// Guides
Infostealers: How company credentials end up on the dark web
A single infected device can be enough: an infostealer reads saved passwords, cookies and session tokens from the browser in seconds and sends them to attackers. These stealer logs are traded in bulk — and later resurface as your company's credentials. It takes no attack on your servers; often a private employee laptop is enough.
Updated: 2026-07-07
Immediate steps
- 1Change affected passwords immediately from a clean device — not from the possibly infected one.
- 2Sign out of all active sessions (session revoke) so stolen cookies become worthless.
- 3Review two-factor authentication and move to phishing-resistant passkeys or security keys.
- 4Prioritise business accounts: email, Microsoft 365 / Google Workspace, VPN, admin and payment access.
- 5Have the suspicious device checked by IT and rebuilt if in doubt.
- 6Identify reused passwords and replace them everywhere; introduce a password manager.
- 7Check whether company domains or email addresses appear externally in leak or stealer-log contexts (e.g. with the Hasso Plattner Institute's leak checker).
- 8Document the incident; where personal data is affected, involve data-protection and notification duties (GDPR, 72 hours).
What not to do
- Do not change passwords from the infected device.
- Do not change just one password and overlook reused ones.
- Do not rely on a new password alone without revoking active sessions.
- Do not ignore private devices with company access.
- Do not wait — stealer logs are often exploited only weeks later.
When professional help makes sense
SKOPION passively checks externally accessible sources for signs of credential exposure, stealer-log or dark-web context relating to your organisation — and prioritises concrete protective steps.
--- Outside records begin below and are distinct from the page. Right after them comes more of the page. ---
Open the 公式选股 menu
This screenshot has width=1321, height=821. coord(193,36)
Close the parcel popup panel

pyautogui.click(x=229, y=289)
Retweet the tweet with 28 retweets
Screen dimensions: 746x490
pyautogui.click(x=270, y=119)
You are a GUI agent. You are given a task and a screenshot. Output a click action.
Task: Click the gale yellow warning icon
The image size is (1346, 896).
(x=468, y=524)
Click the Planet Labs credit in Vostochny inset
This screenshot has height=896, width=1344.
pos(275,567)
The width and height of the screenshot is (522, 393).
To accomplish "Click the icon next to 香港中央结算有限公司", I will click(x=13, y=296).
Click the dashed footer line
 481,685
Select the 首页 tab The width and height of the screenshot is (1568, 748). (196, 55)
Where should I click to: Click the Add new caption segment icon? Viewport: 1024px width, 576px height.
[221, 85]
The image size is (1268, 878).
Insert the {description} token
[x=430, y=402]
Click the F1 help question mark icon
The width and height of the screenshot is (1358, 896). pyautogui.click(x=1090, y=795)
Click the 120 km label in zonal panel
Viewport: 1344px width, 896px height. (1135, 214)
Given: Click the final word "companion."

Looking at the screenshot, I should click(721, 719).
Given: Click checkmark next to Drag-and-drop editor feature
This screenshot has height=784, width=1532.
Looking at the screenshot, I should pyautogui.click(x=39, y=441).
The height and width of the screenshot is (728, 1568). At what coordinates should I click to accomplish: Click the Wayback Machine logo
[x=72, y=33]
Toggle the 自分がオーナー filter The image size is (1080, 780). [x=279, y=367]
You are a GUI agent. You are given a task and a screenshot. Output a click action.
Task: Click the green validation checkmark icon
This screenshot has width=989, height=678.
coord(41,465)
We do not scan or clean devices and do not replace antivirus or EDR; the focus is on externally visible risk and exposure signals.
Get in touchCommon questions
- Are we affected even though our servers are secure?
- Yes, that is possible. Infostealers hit individual devices — including private laptops with company logins. The state of your servers does not change that.
- Is a new password enough?
- Not always. If session cookies are stolen, access persists despite a new password until all sessions are signed out. Passkeys and MFA significantly increase protection.
- How is exposure detected without touching our devices?
- Through externally visible, legally accessible sources — whether company domains or email addresses appear in known leak or stealer-log contexts and dark-web sources, without access to your systems.
- What are the most important immediate steps?
- Change passwords from a clean device, sign out sessions, enable passkeys/MFA, prioritise business accounts and have the suspicious device checked.